[DATA LINES]
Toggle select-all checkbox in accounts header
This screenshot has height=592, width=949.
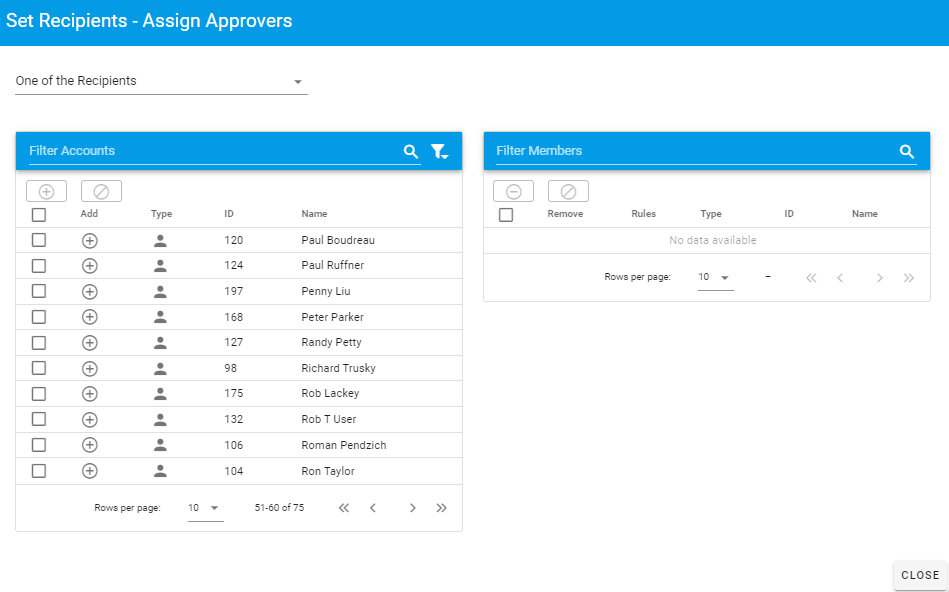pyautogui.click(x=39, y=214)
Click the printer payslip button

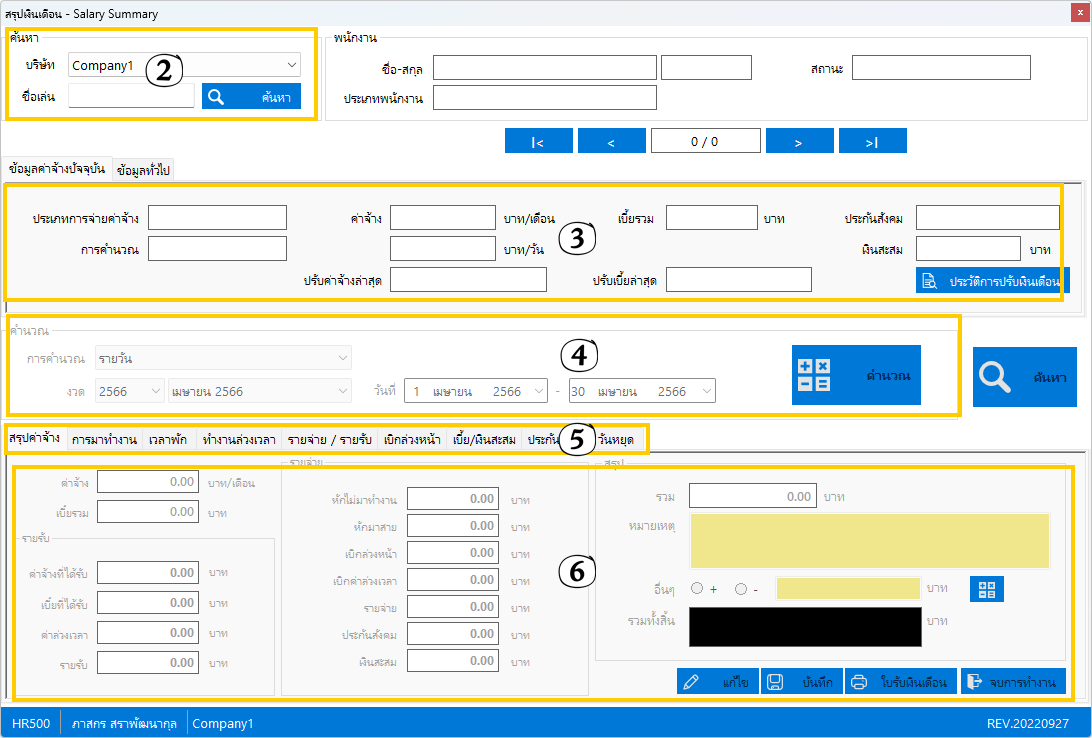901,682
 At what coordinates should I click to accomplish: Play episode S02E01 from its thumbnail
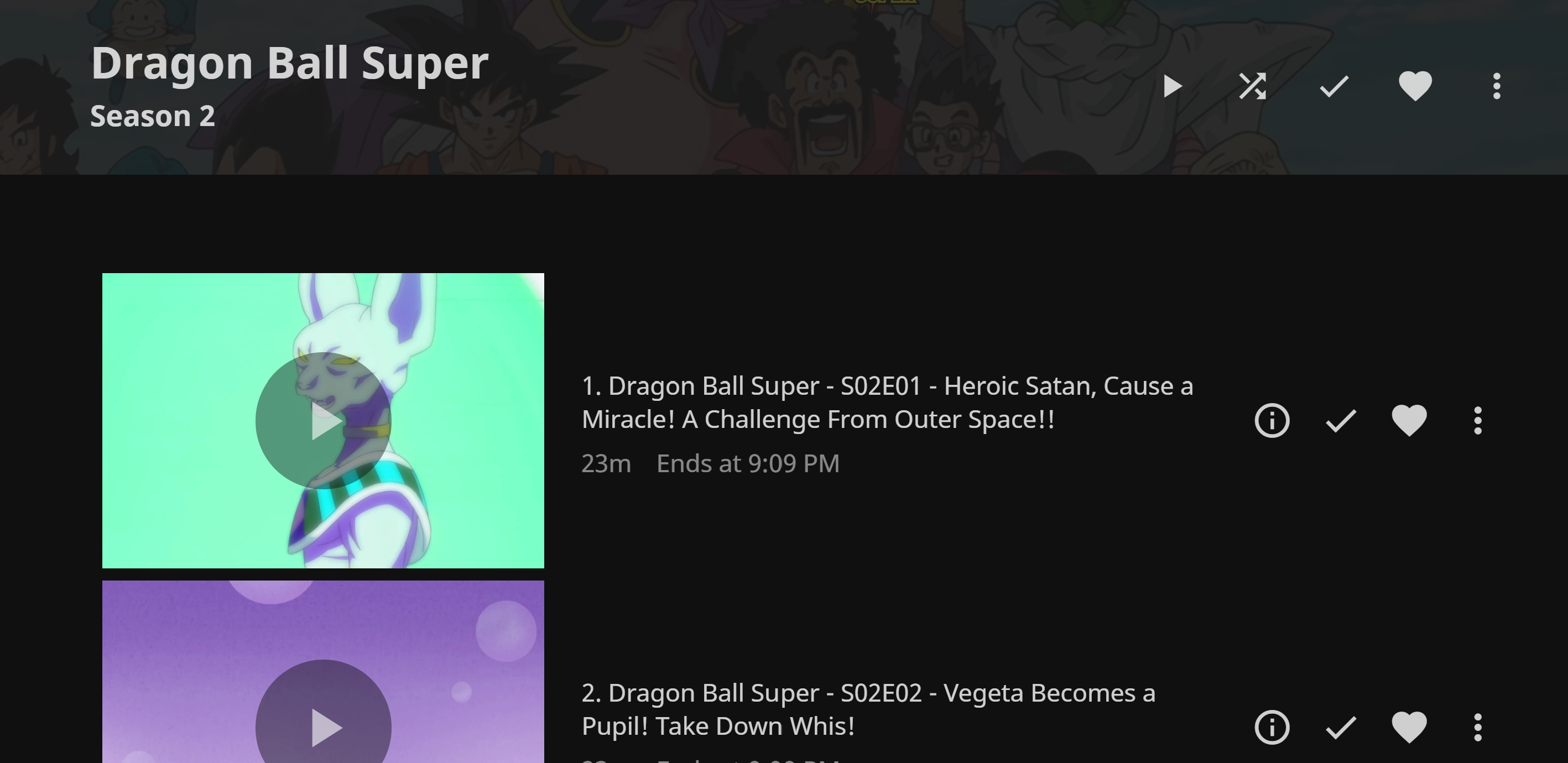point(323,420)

* * *

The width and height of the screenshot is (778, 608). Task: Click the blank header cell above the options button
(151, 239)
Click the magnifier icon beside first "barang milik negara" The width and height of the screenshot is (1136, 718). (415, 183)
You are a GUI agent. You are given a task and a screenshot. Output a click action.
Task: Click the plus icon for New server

---

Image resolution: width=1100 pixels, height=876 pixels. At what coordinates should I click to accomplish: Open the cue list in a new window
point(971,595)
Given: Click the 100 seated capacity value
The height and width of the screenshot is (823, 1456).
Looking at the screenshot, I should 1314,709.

[PROBLEM STATEMENT] Repeat the listing lines starting at the one containing "Toggle select-all checkbox in accounts header" and ending at the one containing "point(323,420)", with both of those lines included. Leave the pictures out of your answer.

[EXERCISE SOLUTION]
Toggle select-all checkbox in accounts header
This screenshot has height=592, width=949.
pyautogui.click(x=39, y=214)
Click the printer payslip button

901,682
 At what coordinates should I click to accomplish: Play episode S02E01 from its thumbnail
point(323,420)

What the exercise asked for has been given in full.